En novembre dernier, la Banque du Canada a mis fin à l’achat massif d’obligations du gouvernement fédéral, mais remplace encore celles qui arrivent à échéance. Leur poids au bilan a plus que quadruplé en deux ans. Cette semaine, on attend des indications sur leur réduction graduelle à venir, en ne remplaçant pas tous les titres échus.

Notre banque centrale ne sera pas seule à hausser son taux directeur et à procéder à un resserrement quantitatif. La Fed fera de même en mars et d’autres banques centrales ont déjà commencé à durcir leur politique monétaire.

Beaucoup de financiers pensent qu’elles ont pris du retard, qu’il faut rattraper rapidement, surtout aux États-Unis. On le voit sur le marché obligataire nord-américain, qui anticipe cette année de six à sept hausses, portant les taux directeurs à au moins 2 %. Ce n’est pas impossible, mais les économistes des banques canadiennes sont plutôt d’avis qu’elles seront moins nombreuses ici, soit quatre ou cinq.

Ces mêmes banques entrevoient une ou deux dernières autres hausses en 2023, pour un sommet cyclique du taux directeur à 2,25 %. On verra bien, car beaucoup de choses bougeront d’ici là.

Une inconnue importante est l’effet qu’aura l’augmentation des taux sur la valeur des actifs financiers et sur l’immobilier, qui ont énormément profité du niveau plancher des taux et des liquidités abondantes : une simple correction boursière, comme en ce moment ? Ou un cycle baissier plus long ? Les banques centrales se sentiront-elles obligées de sauver la peau des investisseurs pour préserver la stabilité du système financier ?

Assistera-t-on à une inversion de la courbe des rendements, où les taux d’intérêt à court terme passent au-dessus des taux longs, le présage classique (mais non infaillible) d’une récession ?

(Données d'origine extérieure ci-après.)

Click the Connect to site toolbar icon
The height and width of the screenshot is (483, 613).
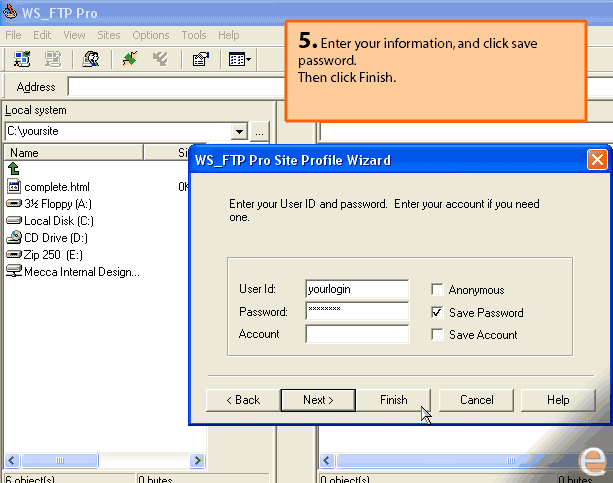point(22,60)
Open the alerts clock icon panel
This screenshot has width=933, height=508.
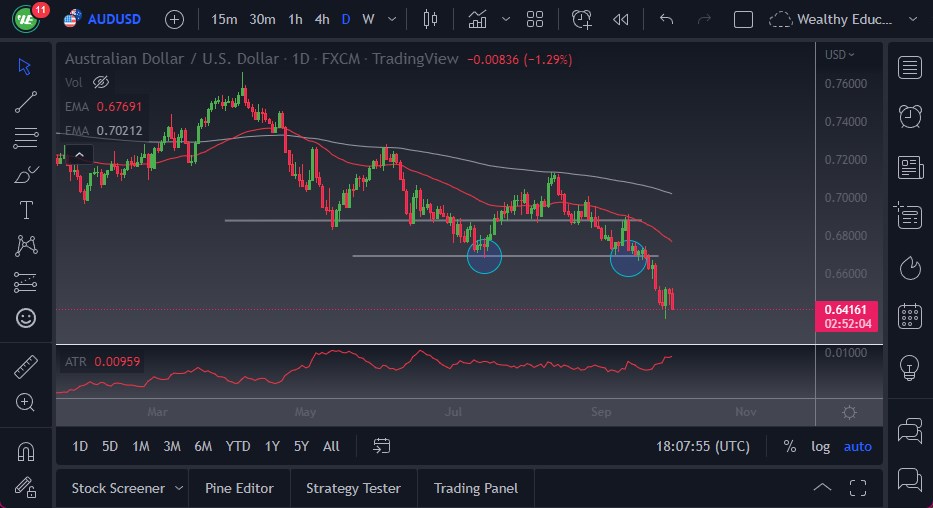909,116
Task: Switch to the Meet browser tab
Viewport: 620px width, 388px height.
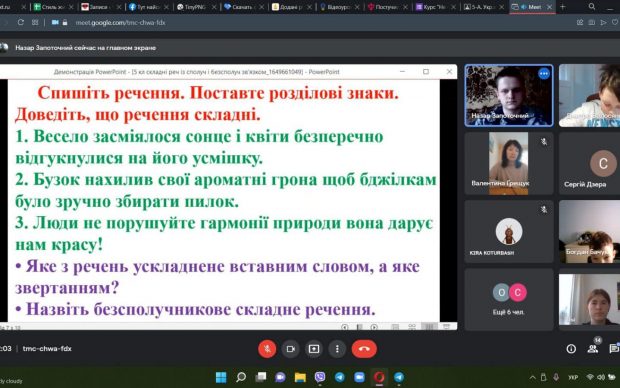Action: pyautogui.click(x=531, y=7)
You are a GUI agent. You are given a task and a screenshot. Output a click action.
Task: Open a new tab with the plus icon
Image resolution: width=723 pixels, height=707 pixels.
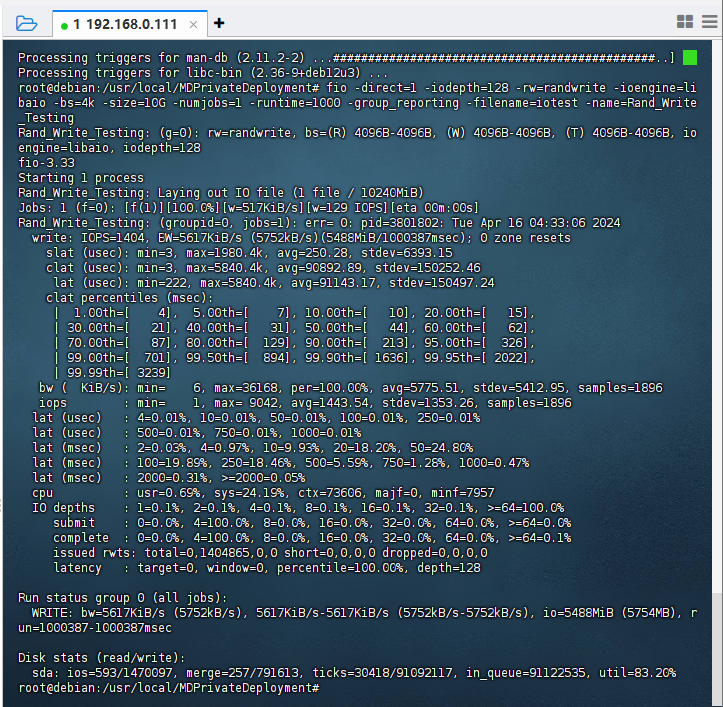point(219,22)
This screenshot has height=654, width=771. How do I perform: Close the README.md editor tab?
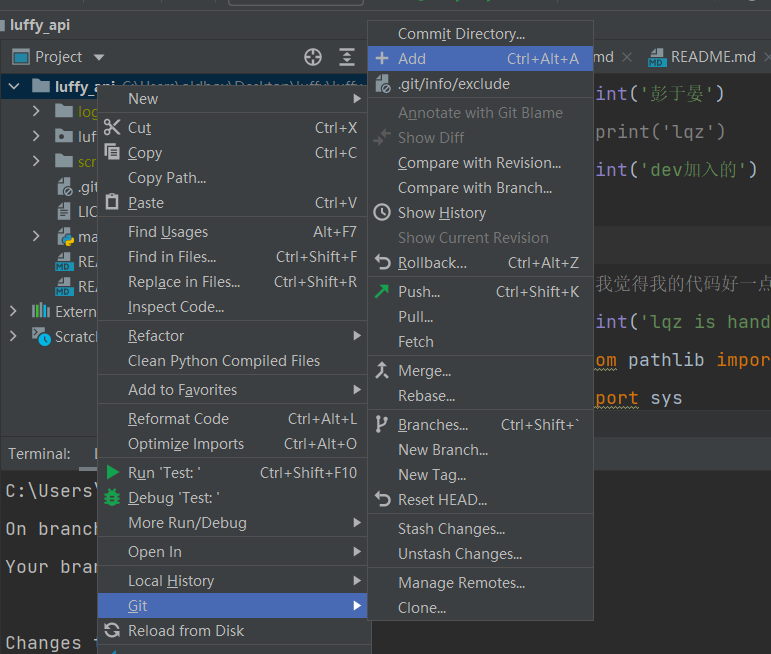(769, 57)
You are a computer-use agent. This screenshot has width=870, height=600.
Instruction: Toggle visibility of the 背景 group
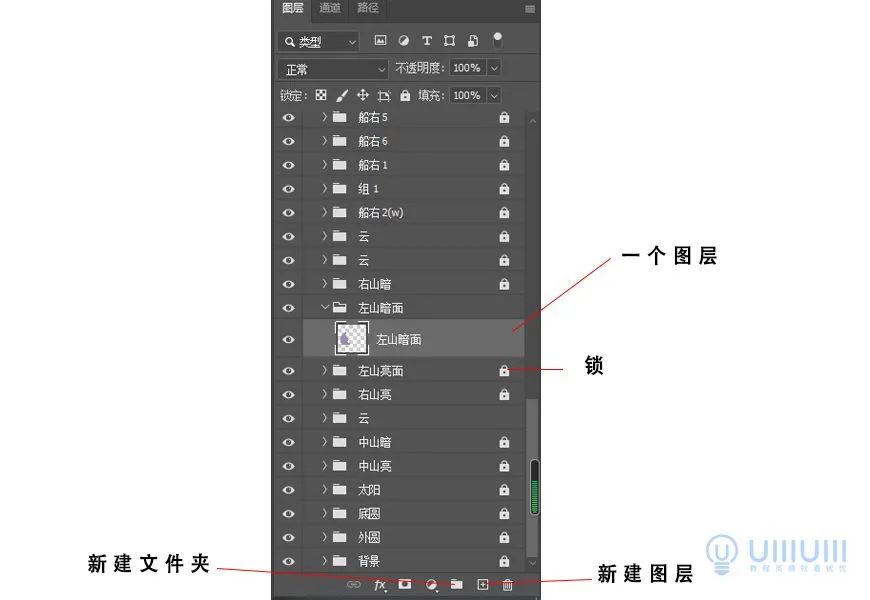click(x=288, y=560)
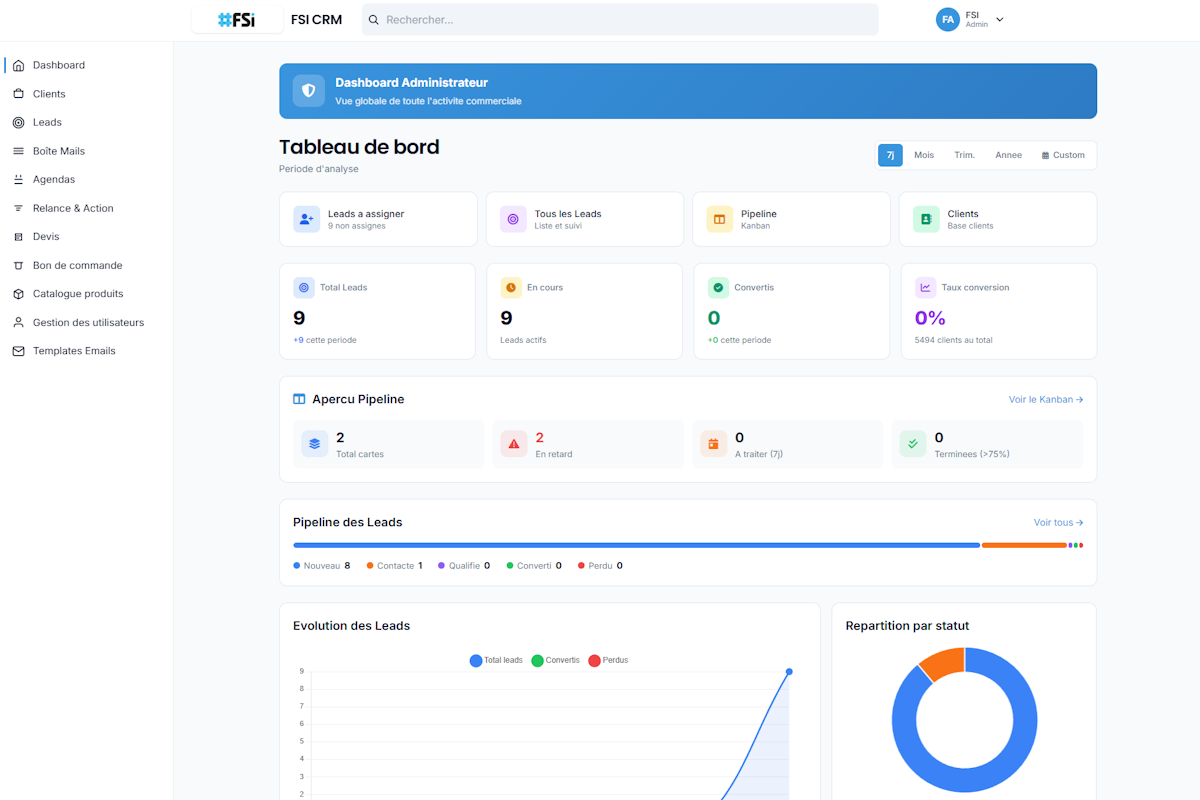Viewport: 1200px width, 800px height.
Task: Click Voir tous in Pipeline des Leads
Action: point(1058,522)
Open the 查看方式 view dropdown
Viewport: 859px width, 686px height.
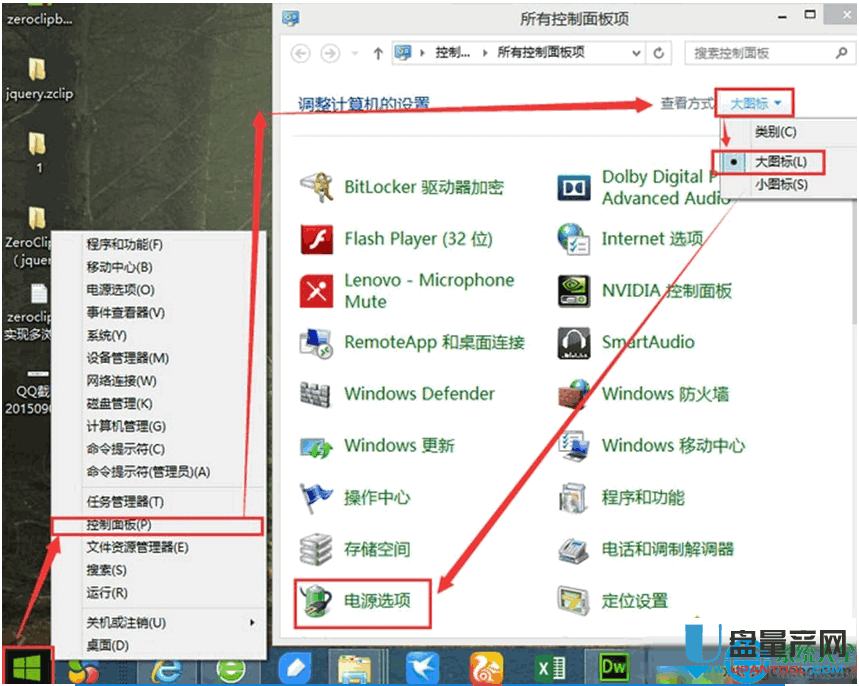pos(756,102)
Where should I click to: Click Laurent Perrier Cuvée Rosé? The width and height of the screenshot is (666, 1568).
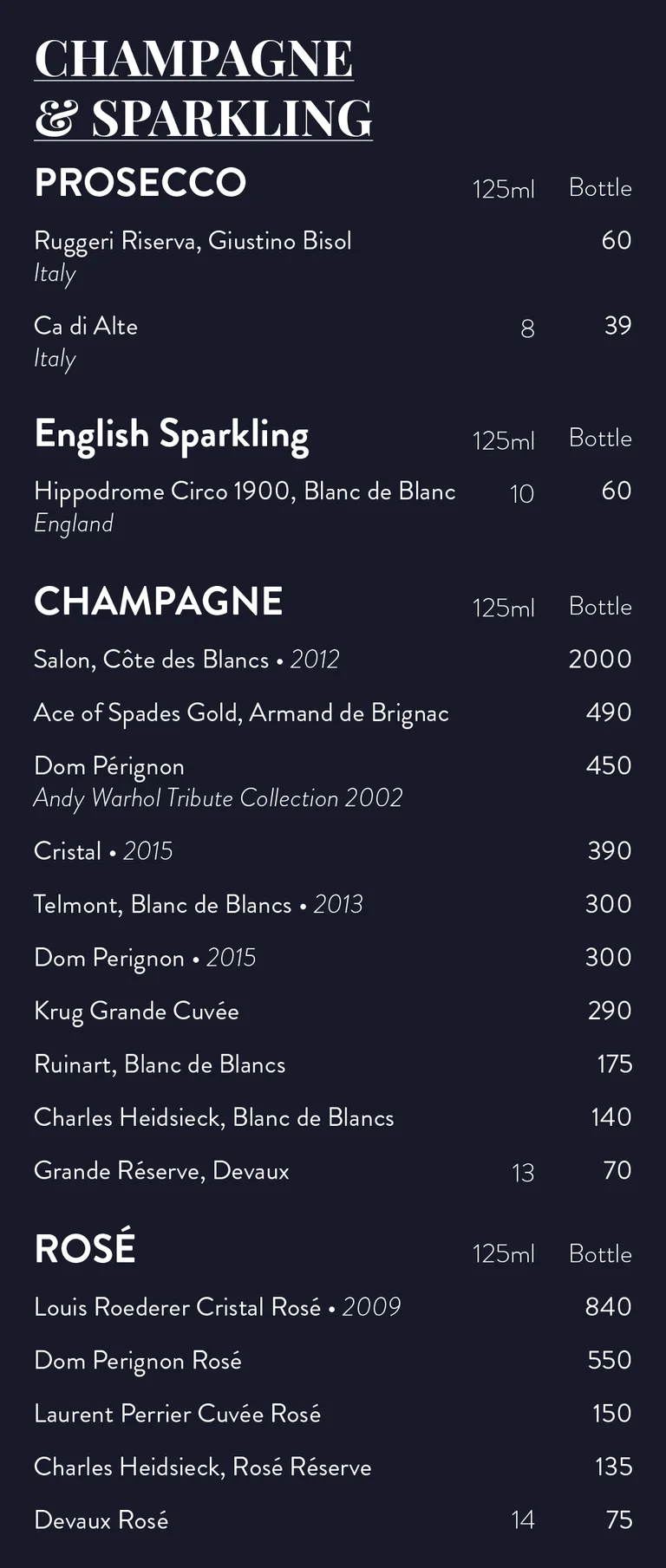(x=177, y=1414)
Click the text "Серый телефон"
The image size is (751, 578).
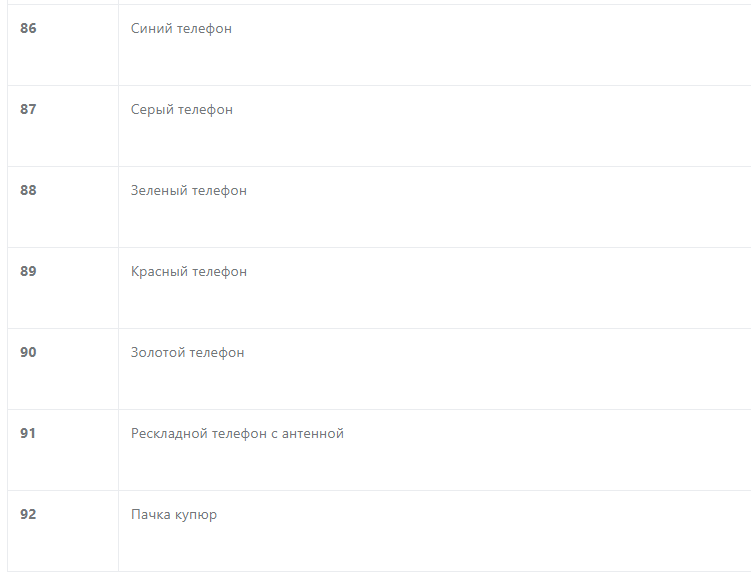coord(182,110)
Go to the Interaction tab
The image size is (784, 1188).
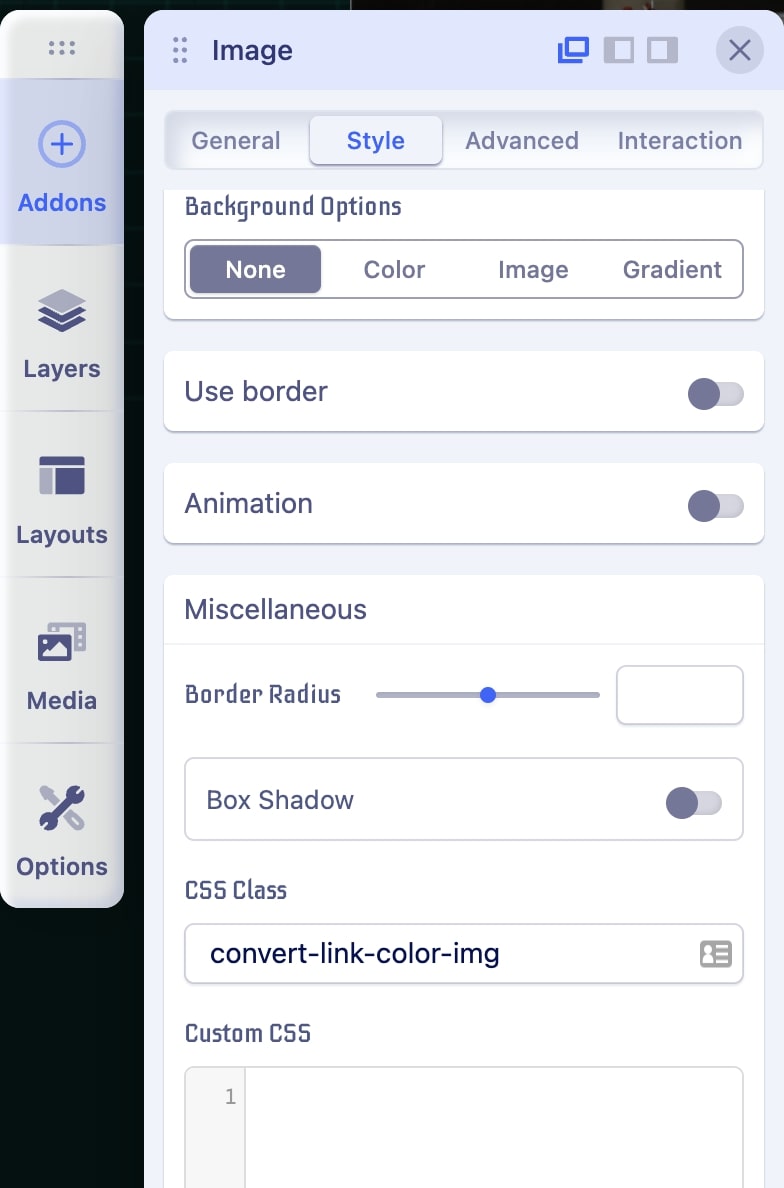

Malgré une boule de cristal embrouillée, la Banque du Canada doit augmenter le coût du crédit pour empêcher que l’inflation ne s’emballe. Elle doit cependant éviter des hausses trop rapides ou trop nombreuses, qui plongeraient l’économie en récession, sans pour autant écraser une inflation qui lui échappe en partie. Il lui faudra beaucoup de doigté pour éviter un scénario de stagflation.